More unvaccinated people need to get immunized, Boulware said, “as the majority of hospitalizations and deaths are occurring among the unvaccinated group.”
Across the Allina Health System on Tuesday, 222 out of 297 patients hospitalized with COVID-19 were unvaccinated — about 75% of the total. Unvaccinated patients accounted for 56 of the 61 patients with COVID-19 in intensive care units, Allina reported, and 53 of the 58 patients on ventilators.
New Mexico ranks fifth in the country for new COVID-19 cases per capita, according to the CDC and a report by KOB News in Albequerque.
“Even if you’re vaccinated, if you are in a sea of people who are unvaccinated and have COVID, COVID is just two times more transmissible, or contagious, than the original COVID,” said Dr. Laura Parajon, the deputy secretary of the New Mexico Department of Health.
From February through November, more than 80% of COVID-19 cases in New Mexico are from unvaccinated people.
An Oregon man is alive and back home after 102 days at UW Medical Center in Seattle due to Covid-19. Howard Breidenbach of Myrtle Creek in southern Oregon admits he did not take the virus seriously.
“This is a conspiracy, just a flu they’re overinflating,” he recalled of his feelings prior to getting sick.
“I thought I was dead,” Breidenbach said. “Couldn’t remember my birthday, couldn’t remember my name.”
“We were set to retire within five years,” he said. “I lost everything.”
During his Zoom interview with KGW Tuesday, Breidenbach was still connected to an oxygen tank and could not suppress his coughing. “The COVID cough never goes away,” he said.
He is now fully vaccinated against Covid-19 and urged people to separate pandemic issues from politics.
An elementary school teacher in the Alpine School District is under investigation for teaching students an anti-vaccine, pro-insurrection, and racist lesson about the United States.
“As in previous years, schools are holding special flag ceremonies and assemblies to honor parents and grandparents of students who are veterans and to offer thanks to those who continue protecting our freedoms.
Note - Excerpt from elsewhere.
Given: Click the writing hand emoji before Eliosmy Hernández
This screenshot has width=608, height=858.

An isolated incident that occurred on Monday at an elementary school is unfortunate, concerning, and is being investigated by school and district administration. District policy prohibits political advocacy,” the statement reads.
A Dry Creek Elementary parent who asked not to be identified said Larry Law made several references to fighting bullies, including Covid-19 vaccine mandates, and showed images of dictators of predominantly Asian descent as an example of what a bully looks like. The parent called it a “pro-fighting platform.”
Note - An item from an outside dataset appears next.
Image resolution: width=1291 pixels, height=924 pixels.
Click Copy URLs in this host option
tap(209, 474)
“It was just basically full of anti-Asian rhetoric talking about how people getting free handouts like food from the grocery store is anti-American and for lazy people,” the parent said.
The parent also claimed Law expressed his support for the January 6 Insurrection, and that the “government telling us we should get vaccinated is the government being a bully and we need to fight back against the bullies.”
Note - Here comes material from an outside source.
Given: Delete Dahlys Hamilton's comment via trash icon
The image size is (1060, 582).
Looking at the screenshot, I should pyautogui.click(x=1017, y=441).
Law helps run an alternative medicine blog called Angie’s Option Grass Roots Movement. The most recent post, dated Tuesday and penned by Law, rails against the FDA’s recent approval of the Covid-19 vaccine for children.
Editor’s Note: Normally, we would not quote the Deseret News. They are a publication known for sharing disinformation, but this story is important. The antivax and antigovernment movement are intertwined, and many vocal antivaccination advocates are embedded in MLM and the supplement trade.